Heres my thoughts. I think great photographs communicate ideas and great artists all use visual language to achieve that. Learning how to use this language frees you from rules. A great photographer once told me in grat photographs either everything in the frame is helping the visual statement or if it not helping the statement then its hurting it. Nothing should just be there.
To many new photographer think in terms of one great image. One great image no more makes a great photographer or a great body of work as would one great at bat make a hall-of-famer. All the greats work in bodies of work.
I think another big mistake new photographers make is trying to create images that give immediate gratification. Heres a great quote by Ralph Gibson.
"A good photograph, like a good painting, speaks with a loud voice and demands time and attention if it is to be fully perceived. An art lover is perfectly willing to hang a painting on a wall for years on end, but ask him to study a single photograph for ten unbroken minutes and he’ll think it’s a waste of time. Staying power is difficult to build into a photograph. Mostly, it takes content. A good photograph can penetrate the subconscious – but only if it is allowed to speak for however much time it needs to get there." - Ralph Gibson
Using the tools like line, implied line, shape, color, repeating shapes, etc are all things that need to help support the statement which would include composition and any one of those elements are all of those elements in great photographers are all helping the visual statement.
Bresson was so good at it. A great quote by him.
"You are asking me what makes a good picture. For me, it is the harmony between subject and form that leads each one of those elements to its maximum of expression and vigor." - Henri Cartier-Bresson
I would say emotion can be enforced by using some of these elements or in some cases all of these elements by using them to enforce what you, the photographer is trying to say.
Also think about what you are saying with your photographs. Are you merely shooting the noun or are you saying something more? are you telling us what that object means to you. Are you showing it to us in a way that you see it instead of the way it actually is? Anyone can shoot it as a noun but how and what does the subject actually mean or what it might actually be; the verb.
Building these element into the work along with seeing and working in terms of bodies of work also help develop a personal way of seeing and a style. All the great artist have a style. I think the best compliment that a photographer can get is that photograph looks like a photograph that that photographer made. Heres a few quotes by a few of the greats about seeing you in your work.

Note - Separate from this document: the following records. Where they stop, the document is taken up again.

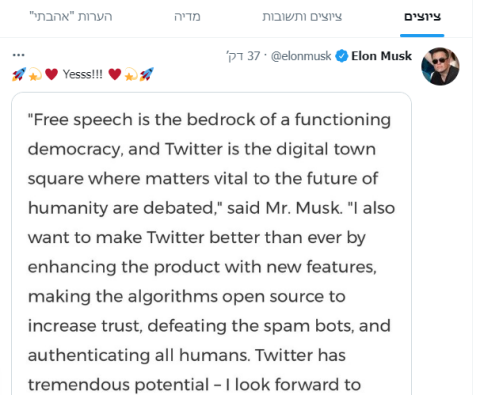The width and height of the screenshot is (480, 395).
Task: Click the leftmost rocket emoji in the tweet
Action: [19, 74]
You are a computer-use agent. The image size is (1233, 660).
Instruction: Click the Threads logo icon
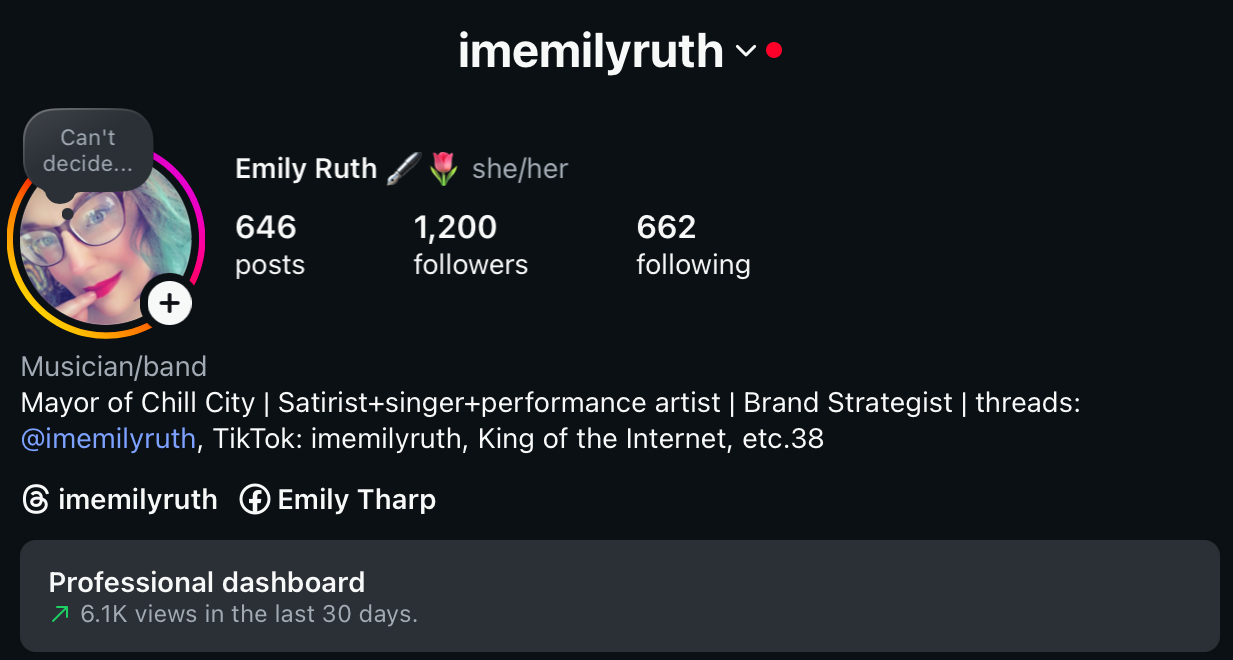pos(35,500)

"You should be able to look at me and see my work. You should be able to look at my work and see me." - Roy DeCarava
"The decision as to when to photograph, the actual click of the shutter, is partly controlled from the outside, by the flow of life, but it also comes from the mind and the heart of the artist. The photograph is his vision of the world and expresses, however subtly, his values and convictions." - Paul Strand
"This then: to photograph a rock, have it look like a rock, but be more than a rock." - Edward Weston
I say worry more about getting yourself into your images and less about emotion. Emotion is subjective and as Winogrand and the OP brought up what might have you emotional might not have any effect on someone else so instead build your photographs on something solid and work on getting you into tyour work Thats what will make it truly special and unique because if it looks like everyone elses work then its not special its what everything elses looks like.